The courts zero in on consent - if a senior executive is romantically involved with a junior employee, is the employee really fully consenting?  Or is he or she just worried about job security? 

Unless your workplace policy says otherwise, it is likely fairly benign for employees to engage in relationships with people at the same level, at least in the short-term while they are each at the same level.  The cases are clear, however, that relationships crossing supervisory roles are a problem.

In the 2009 Ontario case Cavaliere v Corvex Manufacturing, the plaintiff sued the company for wrongful dismissal.  He had worked his way up the company to a senior management position.  After a warning about sexual relationships with one employee, the plaintiff engaged in a relationship with another employee.  When that employee's husband found out, he went straight to the owner.  The owner - and the court - found that the pattern of behaviour was sufficient grounds for dismissal.

The plaintiff insisted that the relationships were consensual and relied on a 1995 case that found consensual relationships in the workplace were not grounds for dismissal.  He argued that if the relationships were consensual, his dismissal was wrongful and he was entitled to damages for pay in lieu of notice. 

The court in Cavaliere, however, held that in 2009, the achievable expectation for an harassment free workplace required a look at all of the facts, which included:

  • the company had already warned him in writing to cease the behaviour;
  • he was in a position of senior management; 
  • the last relationship was with a particularly vulnerable junior subordinate; and
  • the plaintiff just "didn't get it" that the behaviour in the circumstances was inappropriate.

These were all reasons to uphold the termination and deny him any termination pay.

Those in leadership roles will bear a greater onus to guard against romantic relationships with subordinates.  While many Canadians still agree that the state (or the courts or the company) has no place in its citizens' bedroom, for leaders and senior folks in your organization, that may not be quite so true.    

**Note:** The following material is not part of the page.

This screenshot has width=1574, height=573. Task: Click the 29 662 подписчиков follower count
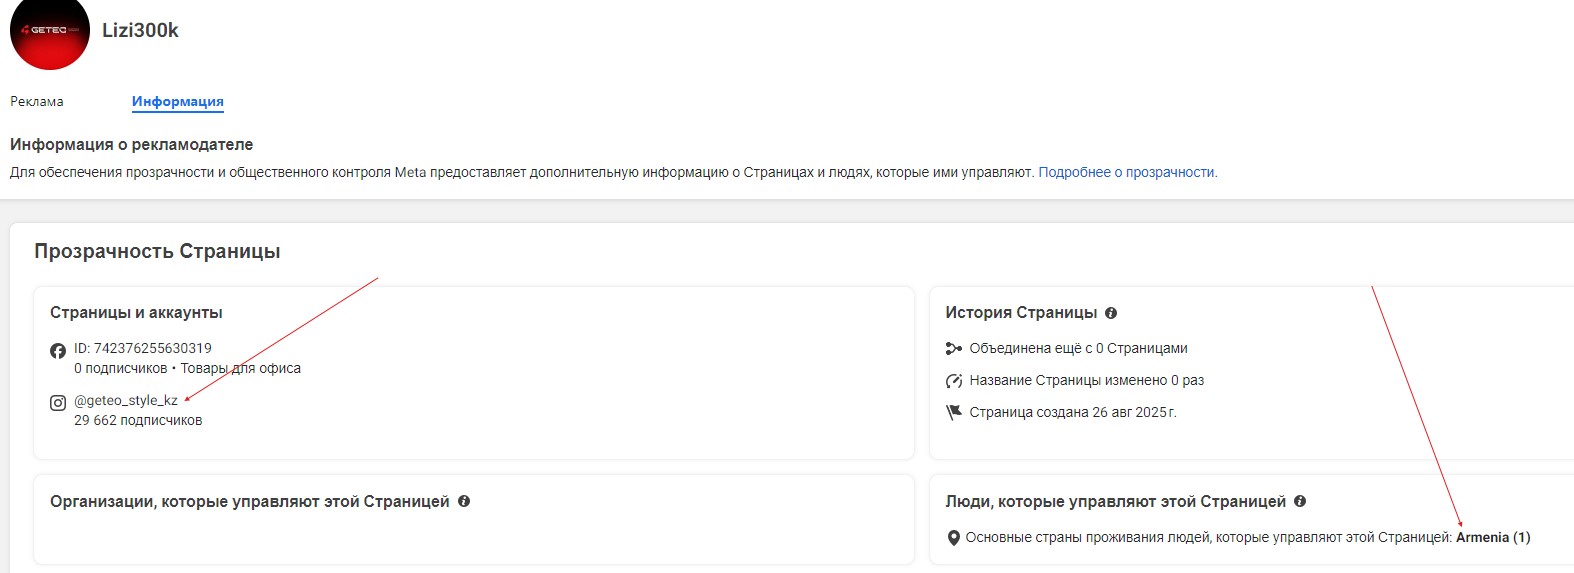[x=138, y=420]
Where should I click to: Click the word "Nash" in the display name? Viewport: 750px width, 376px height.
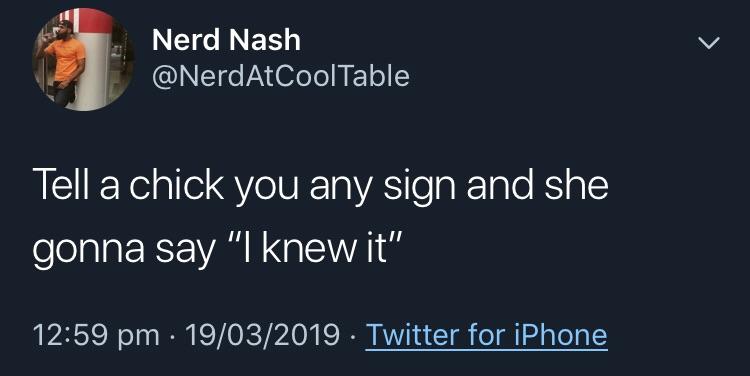point(265,40)
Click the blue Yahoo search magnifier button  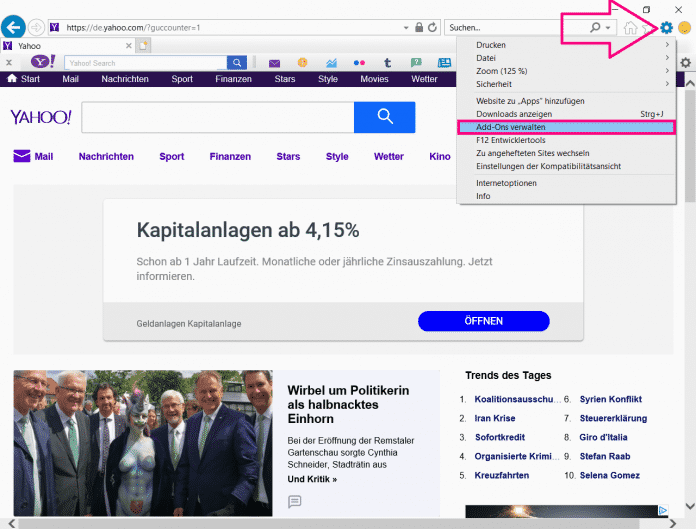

Terminations: Large Damage Award if Not Nice About It

One of the more stark contrasts between Canadian and American law is the law around terminations of employment. This may be rooted in the fundamental difference between the American "at will" concept versus the Canadian contract-based employment relationship. In other words, unless a contract says otherwise, in the US, an employee is hired "at will" and can be terminated with little to no notice.

Any Canadian employer - and certainly any American employer with a branch in Canada - will tell you that termination of employment requires a careful look at the employment contract to determine the parameters in which the termination can occur. If the contract doesn't survive a court's scrutiny, in many situations, an employer is often looking at paying an employee 3-5 weeks per year of service if the termination is found to be wrongful.

What is not necessarily in the contract, however, is the Canadian requirement to terminate only in good faith and without public humiliation. In other words, even when terminating an employee, Canadians have to be nice about it.

There are a number of cases that have awarded additional damages to a terminated employee if the employer conducted the discharge in a publicly humiliating or unnecessarily cruel manner. Terminations should be in person and the employee is entitled to know the grounds for dismissal.

A recent example is the case of Soost v Merrill Lynch Canada Inc in which an Alberta court awarded the terminated employee damages for wrongful dismissal. Not only was the employer found to have not had grounds for termination, but the court held that " the Defendant’s actions in purporting to dismiss Soost for cause were both unfair and insensitive."

For more details on the facts of the case, Christina Catenacci has done a great summary entitled, The importance of notice and manner of dismissal over on the First Reference Blog.

The bottom line is that Canadian employers always need to proceed slowly, with caution and with a hefty paper trail to back up the reasons for the termination. Now, in light of the damages award in Soost, there is even more financial incentive to be decent about it. It could get expensive otherwise.